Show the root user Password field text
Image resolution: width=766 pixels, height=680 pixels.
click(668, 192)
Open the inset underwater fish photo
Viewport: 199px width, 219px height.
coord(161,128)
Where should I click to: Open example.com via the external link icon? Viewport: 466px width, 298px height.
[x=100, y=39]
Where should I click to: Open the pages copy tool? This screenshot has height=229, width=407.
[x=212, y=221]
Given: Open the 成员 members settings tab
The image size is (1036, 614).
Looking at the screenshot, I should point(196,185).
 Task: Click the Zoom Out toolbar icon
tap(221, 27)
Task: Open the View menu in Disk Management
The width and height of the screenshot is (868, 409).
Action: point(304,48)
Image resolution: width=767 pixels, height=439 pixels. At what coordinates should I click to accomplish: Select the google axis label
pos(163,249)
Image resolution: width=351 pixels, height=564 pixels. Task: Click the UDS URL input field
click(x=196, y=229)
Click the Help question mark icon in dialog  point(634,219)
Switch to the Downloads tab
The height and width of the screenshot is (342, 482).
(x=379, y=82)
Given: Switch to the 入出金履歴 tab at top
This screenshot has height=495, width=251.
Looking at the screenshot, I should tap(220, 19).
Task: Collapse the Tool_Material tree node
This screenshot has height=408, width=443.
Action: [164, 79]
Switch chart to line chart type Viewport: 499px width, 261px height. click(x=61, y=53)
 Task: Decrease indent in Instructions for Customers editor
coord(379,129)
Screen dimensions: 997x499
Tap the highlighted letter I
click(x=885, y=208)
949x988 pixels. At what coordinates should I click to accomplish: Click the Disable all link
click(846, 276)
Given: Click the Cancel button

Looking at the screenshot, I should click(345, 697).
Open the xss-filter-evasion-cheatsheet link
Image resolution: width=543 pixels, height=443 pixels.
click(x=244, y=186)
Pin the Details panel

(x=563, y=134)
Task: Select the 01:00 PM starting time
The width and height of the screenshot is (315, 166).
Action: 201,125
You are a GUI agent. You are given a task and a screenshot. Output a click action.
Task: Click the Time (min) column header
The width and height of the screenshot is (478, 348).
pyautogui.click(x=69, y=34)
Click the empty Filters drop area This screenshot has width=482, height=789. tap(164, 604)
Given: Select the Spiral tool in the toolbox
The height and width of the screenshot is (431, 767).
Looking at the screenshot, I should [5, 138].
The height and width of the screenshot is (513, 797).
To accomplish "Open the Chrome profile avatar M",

════════

** WHAT YOU SHOULD DO **
Lay out the records from the line containing "949x988 pixels. At" through the line containing "click(846, 276)", inclusive, as a two-column CSV with the header instruction,action. Put each record's text in the instruction column and its answer in the action column, with each value in a single quoted field and any line breaks replaced by spaces.

** ANSWER IN FULL **
instruction,action
"949x988 pixels. At what coordinates should I click to accomplish: Click the Disable all link","click(846, 276)"